Collection entries
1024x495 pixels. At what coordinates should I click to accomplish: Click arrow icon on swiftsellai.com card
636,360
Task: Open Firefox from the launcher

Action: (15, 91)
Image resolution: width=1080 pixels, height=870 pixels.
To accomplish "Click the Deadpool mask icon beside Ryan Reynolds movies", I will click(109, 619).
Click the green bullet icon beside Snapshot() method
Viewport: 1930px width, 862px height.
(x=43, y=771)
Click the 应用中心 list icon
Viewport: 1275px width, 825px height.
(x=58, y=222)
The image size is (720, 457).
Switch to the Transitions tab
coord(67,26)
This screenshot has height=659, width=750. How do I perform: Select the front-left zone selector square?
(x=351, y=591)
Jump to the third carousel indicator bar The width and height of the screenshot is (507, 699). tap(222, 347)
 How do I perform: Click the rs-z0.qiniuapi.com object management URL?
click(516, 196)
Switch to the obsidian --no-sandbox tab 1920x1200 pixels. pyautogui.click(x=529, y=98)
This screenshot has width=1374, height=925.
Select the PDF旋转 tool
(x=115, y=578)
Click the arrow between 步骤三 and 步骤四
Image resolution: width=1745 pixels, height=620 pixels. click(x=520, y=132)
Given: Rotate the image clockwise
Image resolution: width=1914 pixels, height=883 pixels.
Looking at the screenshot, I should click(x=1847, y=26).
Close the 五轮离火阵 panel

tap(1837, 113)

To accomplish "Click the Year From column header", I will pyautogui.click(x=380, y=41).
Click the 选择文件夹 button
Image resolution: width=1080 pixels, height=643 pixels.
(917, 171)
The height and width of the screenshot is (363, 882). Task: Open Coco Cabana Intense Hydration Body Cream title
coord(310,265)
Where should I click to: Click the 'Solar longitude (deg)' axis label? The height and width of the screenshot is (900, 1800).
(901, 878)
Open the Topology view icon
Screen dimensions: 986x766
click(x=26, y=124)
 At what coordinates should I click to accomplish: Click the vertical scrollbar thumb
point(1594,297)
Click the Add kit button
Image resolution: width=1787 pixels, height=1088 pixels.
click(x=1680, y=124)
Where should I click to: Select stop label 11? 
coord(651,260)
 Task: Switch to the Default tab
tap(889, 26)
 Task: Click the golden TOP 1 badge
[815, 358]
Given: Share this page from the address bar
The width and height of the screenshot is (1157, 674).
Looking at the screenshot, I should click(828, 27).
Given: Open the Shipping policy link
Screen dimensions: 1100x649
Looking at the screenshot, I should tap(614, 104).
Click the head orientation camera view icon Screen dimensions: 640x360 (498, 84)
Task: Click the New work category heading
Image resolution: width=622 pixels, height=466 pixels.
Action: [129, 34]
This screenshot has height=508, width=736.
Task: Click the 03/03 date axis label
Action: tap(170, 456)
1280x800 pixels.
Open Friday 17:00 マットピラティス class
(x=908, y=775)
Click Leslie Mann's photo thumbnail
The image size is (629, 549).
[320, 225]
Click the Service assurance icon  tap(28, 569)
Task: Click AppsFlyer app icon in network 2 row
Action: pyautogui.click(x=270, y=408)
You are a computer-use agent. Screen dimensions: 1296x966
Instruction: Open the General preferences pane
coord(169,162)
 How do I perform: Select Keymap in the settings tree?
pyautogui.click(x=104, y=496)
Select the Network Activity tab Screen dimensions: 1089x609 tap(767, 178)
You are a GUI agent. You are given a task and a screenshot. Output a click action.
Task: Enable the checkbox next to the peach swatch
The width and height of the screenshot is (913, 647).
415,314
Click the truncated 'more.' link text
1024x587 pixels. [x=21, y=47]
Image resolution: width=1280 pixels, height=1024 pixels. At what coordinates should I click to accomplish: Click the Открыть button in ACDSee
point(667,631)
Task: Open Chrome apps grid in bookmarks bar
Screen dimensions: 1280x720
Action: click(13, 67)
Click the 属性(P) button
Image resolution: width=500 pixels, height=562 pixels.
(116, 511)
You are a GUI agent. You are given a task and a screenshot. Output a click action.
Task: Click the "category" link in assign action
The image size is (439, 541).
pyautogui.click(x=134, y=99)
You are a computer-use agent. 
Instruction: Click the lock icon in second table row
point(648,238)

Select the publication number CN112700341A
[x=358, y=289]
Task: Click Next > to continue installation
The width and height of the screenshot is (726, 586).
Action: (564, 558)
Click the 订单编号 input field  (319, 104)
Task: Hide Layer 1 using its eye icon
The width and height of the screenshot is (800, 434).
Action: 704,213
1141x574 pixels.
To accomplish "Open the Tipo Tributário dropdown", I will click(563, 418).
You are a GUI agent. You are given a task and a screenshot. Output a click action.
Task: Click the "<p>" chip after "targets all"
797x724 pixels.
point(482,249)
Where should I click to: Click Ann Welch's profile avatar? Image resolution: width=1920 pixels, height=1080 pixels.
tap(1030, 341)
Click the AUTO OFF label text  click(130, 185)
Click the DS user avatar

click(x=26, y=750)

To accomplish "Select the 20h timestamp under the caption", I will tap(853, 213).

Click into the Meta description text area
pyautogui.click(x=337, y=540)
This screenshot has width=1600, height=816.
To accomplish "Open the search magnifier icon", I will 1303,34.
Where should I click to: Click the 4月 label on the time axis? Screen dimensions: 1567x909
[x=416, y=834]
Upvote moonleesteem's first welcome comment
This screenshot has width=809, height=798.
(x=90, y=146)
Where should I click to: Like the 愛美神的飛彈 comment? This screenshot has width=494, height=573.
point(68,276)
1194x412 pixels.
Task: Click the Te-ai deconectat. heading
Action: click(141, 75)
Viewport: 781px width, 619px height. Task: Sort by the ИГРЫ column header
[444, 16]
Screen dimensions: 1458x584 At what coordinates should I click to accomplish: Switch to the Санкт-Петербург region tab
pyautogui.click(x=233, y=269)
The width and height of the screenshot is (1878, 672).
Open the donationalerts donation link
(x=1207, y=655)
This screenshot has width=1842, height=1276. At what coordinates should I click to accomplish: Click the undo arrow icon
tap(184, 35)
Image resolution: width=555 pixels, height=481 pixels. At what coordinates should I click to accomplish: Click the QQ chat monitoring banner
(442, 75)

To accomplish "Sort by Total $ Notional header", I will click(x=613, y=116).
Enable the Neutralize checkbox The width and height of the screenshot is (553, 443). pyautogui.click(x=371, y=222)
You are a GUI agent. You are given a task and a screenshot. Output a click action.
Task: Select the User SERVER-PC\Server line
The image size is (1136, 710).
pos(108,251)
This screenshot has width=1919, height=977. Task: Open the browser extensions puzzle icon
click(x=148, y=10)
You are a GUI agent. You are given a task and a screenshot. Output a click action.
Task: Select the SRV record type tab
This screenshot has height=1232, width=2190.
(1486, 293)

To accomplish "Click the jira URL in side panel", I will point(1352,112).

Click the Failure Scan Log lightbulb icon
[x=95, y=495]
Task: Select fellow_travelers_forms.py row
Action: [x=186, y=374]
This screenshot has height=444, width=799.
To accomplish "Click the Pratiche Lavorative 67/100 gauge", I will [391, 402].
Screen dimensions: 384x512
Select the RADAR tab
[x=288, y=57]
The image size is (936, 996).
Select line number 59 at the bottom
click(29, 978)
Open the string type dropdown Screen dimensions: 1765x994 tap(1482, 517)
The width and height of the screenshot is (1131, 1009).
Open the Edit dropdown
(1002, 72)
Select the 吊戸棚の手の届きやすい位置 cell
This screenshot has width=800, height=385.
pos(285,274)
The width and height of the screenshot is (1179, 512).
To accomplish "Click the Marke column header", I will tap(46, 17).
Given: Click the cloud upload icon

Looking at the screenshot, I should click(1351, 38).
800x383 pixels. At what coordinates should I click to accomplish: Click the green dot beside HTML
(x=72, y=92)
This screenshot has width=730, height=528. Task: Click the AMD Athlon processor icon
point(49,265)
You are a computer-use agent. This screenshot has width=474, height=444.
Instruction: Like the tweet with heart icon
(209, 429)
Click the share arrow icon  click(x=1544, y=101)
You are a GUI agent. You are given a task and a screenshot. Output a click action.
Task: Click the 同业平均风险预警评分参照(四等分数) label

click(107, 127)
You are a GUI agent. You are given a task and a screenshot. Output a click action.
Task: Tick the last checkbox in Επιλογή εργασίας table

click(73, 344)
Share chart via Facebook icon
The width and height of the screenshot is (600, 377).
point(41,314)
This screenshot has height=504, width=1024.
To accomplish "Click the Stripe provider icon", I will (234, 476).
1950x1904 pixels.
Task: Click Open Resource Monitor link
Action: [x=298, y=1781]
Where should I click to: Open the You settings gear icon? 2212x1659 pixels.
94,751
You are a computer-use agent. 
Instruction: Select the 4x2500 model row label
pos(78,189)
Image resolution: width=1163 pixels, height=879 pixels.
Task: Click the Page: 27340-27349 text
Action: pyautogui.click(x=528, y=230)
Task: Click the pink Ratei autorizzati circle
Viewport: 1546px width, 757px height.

• _Directions for this task_: Extract from the records above the lines from the one containing "Instruction: Click the" to the one containing "Enable the Neutralize", both lines included, exactly as they appear and with nothing else.

• _Solved exercise_:
Instruction: Click the lock icon in second table row
point(648,238)

Select the publication number CN112700341A
[x=358, y=289]
Task: Click Next > to continue installation
The width and height of the screenshot is (726, 586).
Action: (564, 558)
Click the 订单编号 input field  (319, 104)
Task: Hide Layer 1 using its eye icon
The width and height of the screenshot is (800, 434).
Action: 704,213
1141x574 pixels.
To accomplish "Open the Tipo Tributário dropdown", I will click(563, 418).
You are a GUI agent. You are given a task and a screenshot. Output a click action.
Task: Click the "<p>" chip after "targets all"
797x724 pixels.
point(482,249)
Where should I click to: Click Ann Welch's profile avatar? Image resolution: width=1920 pixels, height=1080 pixels.
tap(1030, 341)
Click the AUTO OFF label text  click(130, 185)
Click the DS user avatar

click(x=26, y=750)

To accomplish "Select the 20h timestamp under the caption", I will tap(853, 213).

Click into the Meta description text area
pyautogui.click(x=337, y=540)
This screenshot has width=1600, height=816.
To accomplish "Open the search magnifier icon", I will 1303,34.
Where should I click to: Click the 4月 label on the time axis? Screen dimensions: 1567x909
[x=416, y=834]
Upvote moonleesteem's first welcome comment
This screenshot has width=809, height=798.
(x=90, y=146)
Where should I click to: Like the 愛美神的飛彈 comment? This screenshot has width=494, height=573.
point(68,276)
1194x412 pixels.
Task: Click the Te-ai deconectat. heading
Action: click(141, 75)
Viewport: 781px width, 619px height. Task: Sort by the ИГРЫ column header
[444, 16]
Screen dimensions: 1458x584 At what coordinates should I click to accomplish: Switch to the Санкт-Петербург region tab
pyautogui.click(x=233, y=269)
The width and height of the screenshot is (1878, 672).
Open the donationalerts donation link
(x=1207, y=655)
This screenshot has width=1842, height=1276. At what coordinates should I click to accomplish: Click the undo arrow icon
tap(184, 35)
Image resolution: width=555 pixels, height=481 pixels. At what coordinates should I click to accomplish: Click the QQ chat monitoring banner
(442, 75)

To accomplish "Sort by Total $ Notional header", I will click(x=613, y=116).
Enable the Neutralize checkbox The width and height of the screenshot is (553, 443). pyautogui.click(x=371, y=222)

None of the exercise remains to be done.